Instructions for the task
From the entries below, copy out each line that contains the string "agent".

Records shown
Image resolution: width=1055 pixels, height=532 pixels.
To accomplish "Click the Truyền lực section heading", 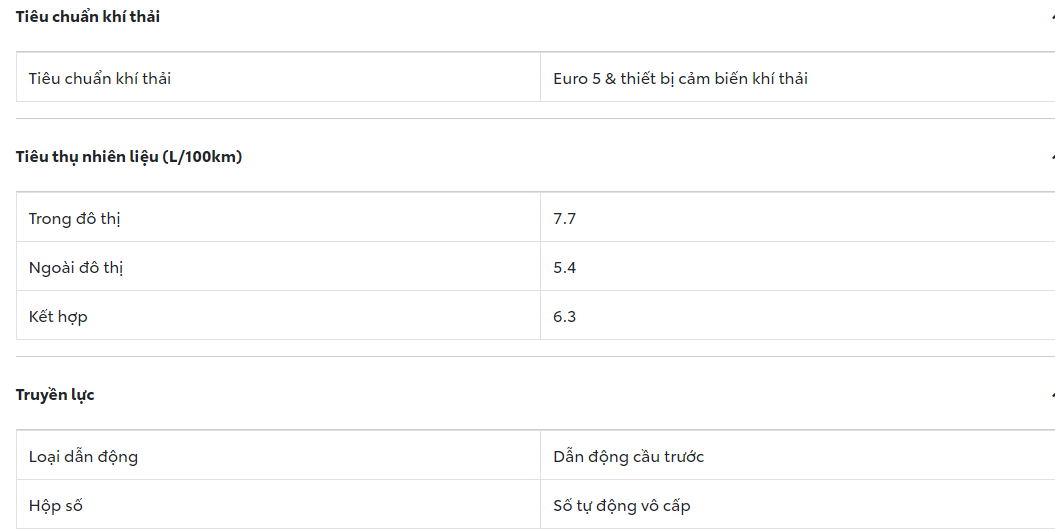I will pos(55,395).
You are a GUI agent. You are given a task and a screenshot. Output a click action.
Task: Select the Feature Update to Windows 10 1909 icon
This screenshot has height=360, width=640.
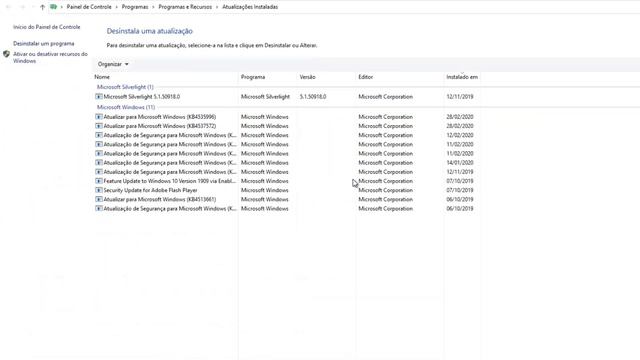point(98,181)
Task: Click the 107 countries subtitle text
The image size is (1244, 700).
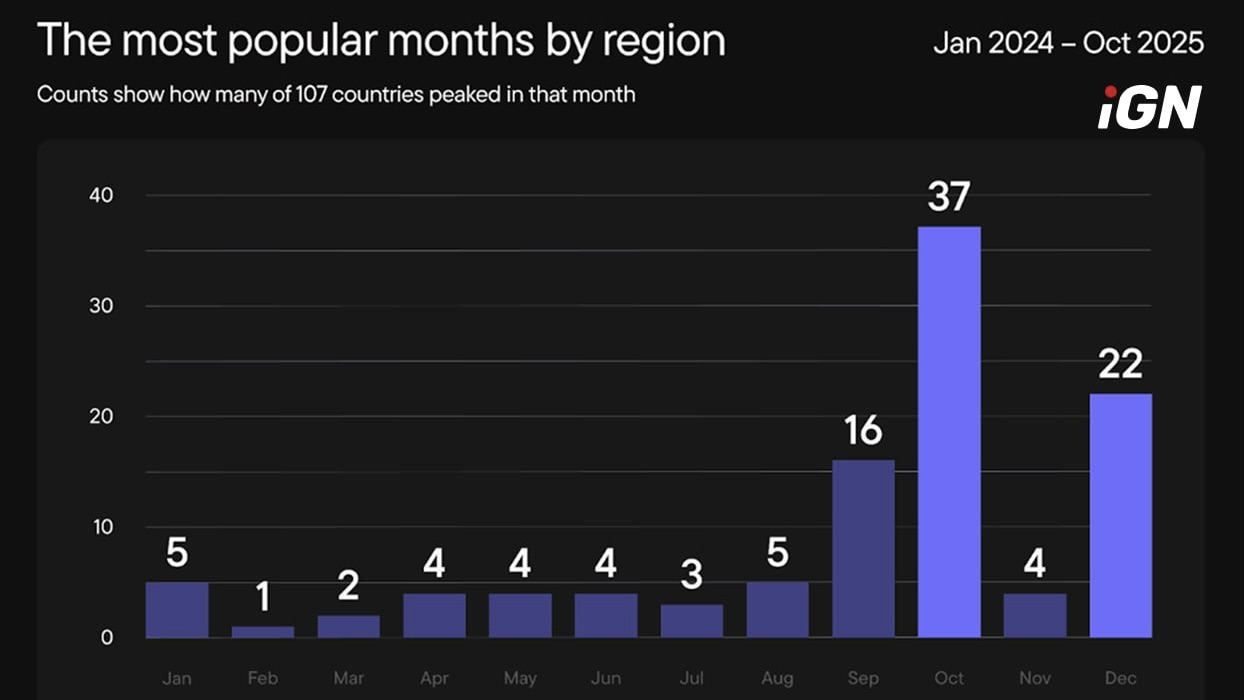Action: 336,95
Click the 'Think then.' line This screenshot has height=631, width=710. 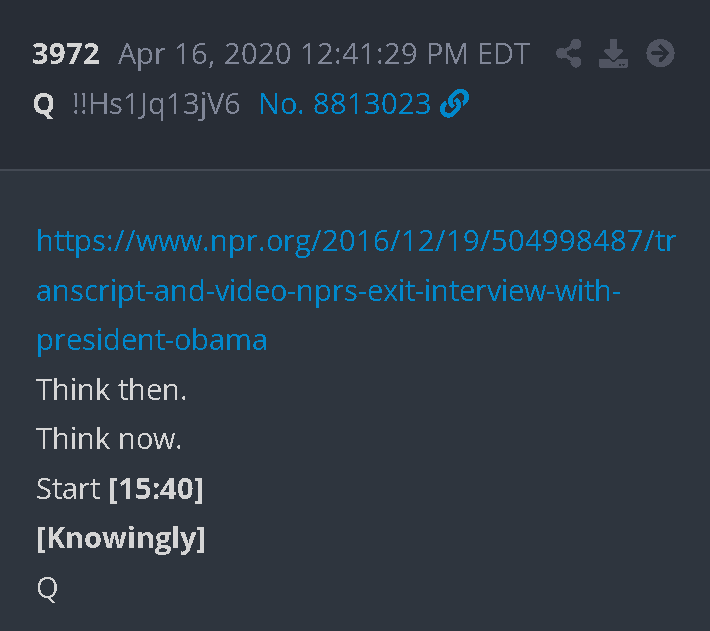(111, 390)
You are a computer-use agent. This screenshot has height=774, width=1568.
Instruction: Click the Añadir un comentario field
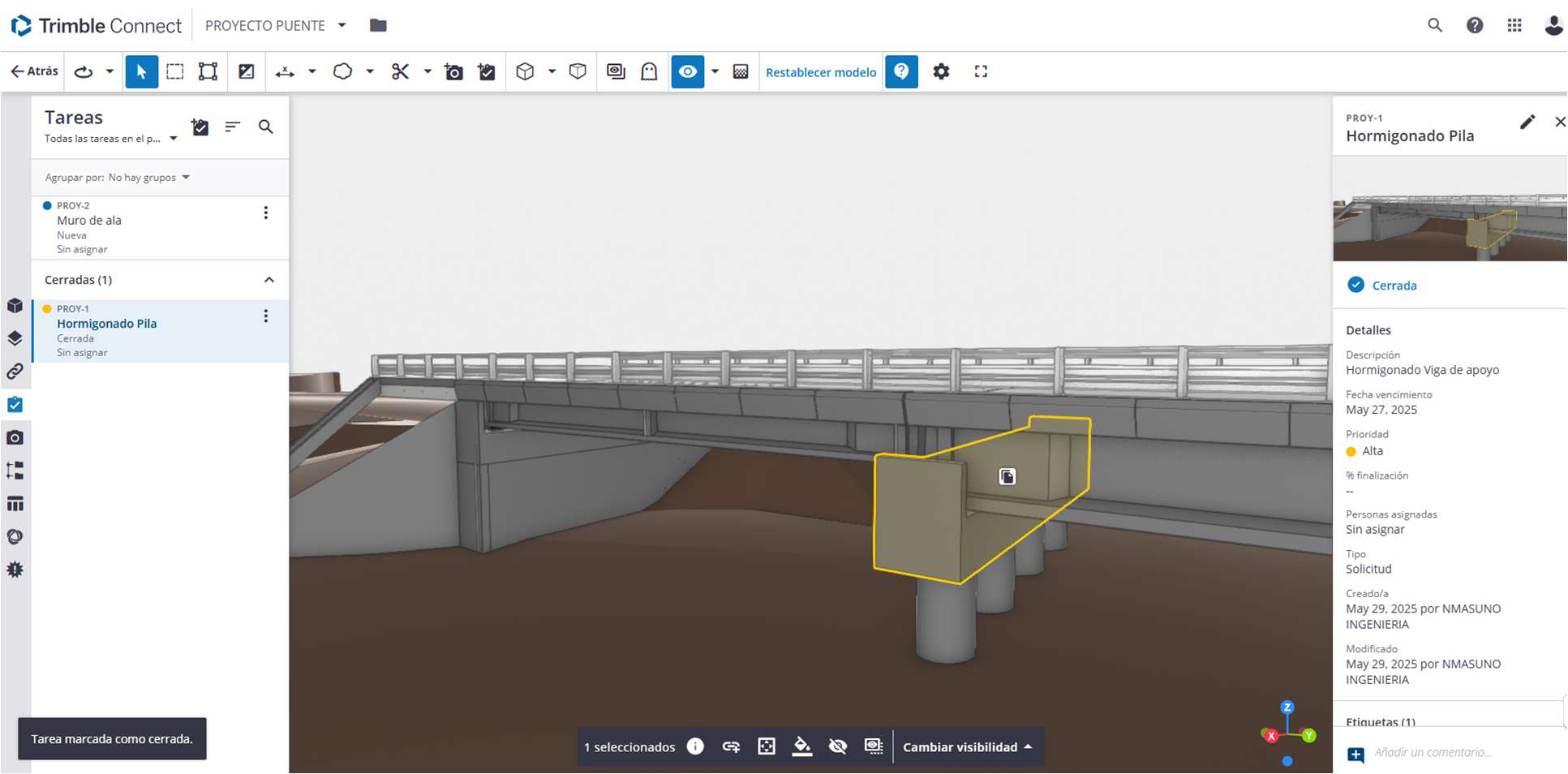point(1452,752)
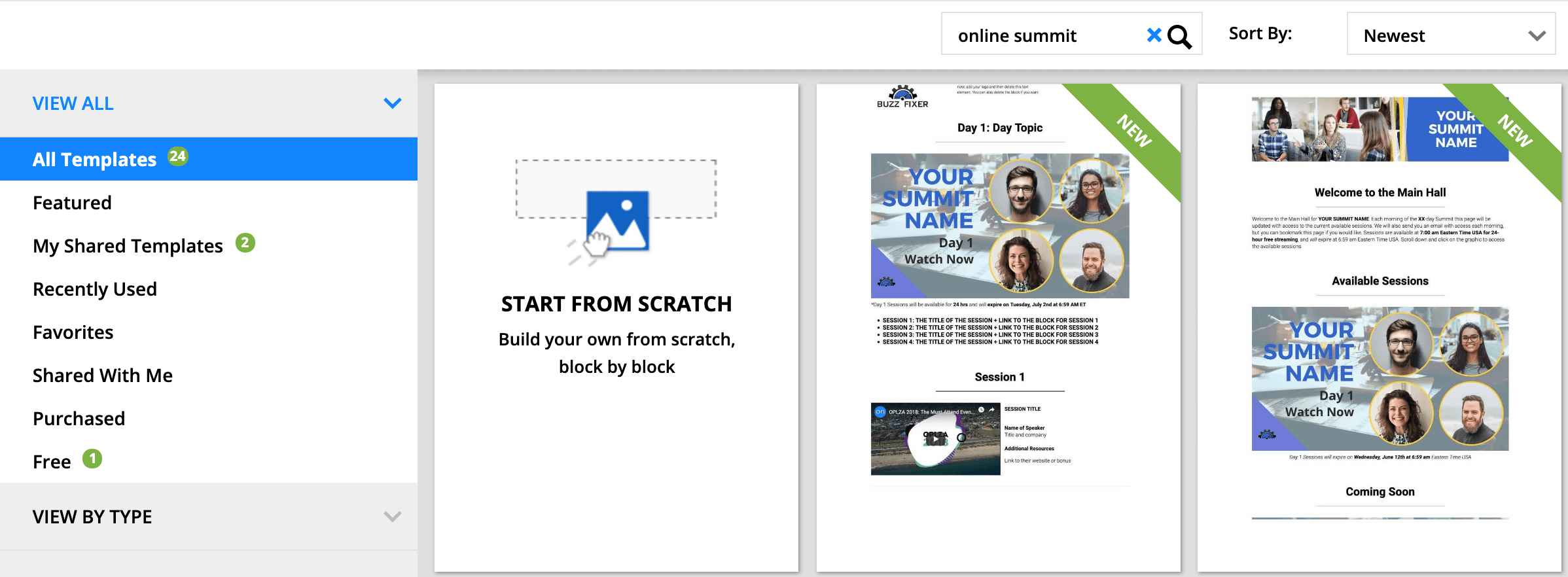Collapse the View All section chevron

point(392,103)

Task answer
You are a GUI agent. You are given a task and a screenshot. Output a click action.
You are a computer-use agent. This screenshot has height=774, width=1568.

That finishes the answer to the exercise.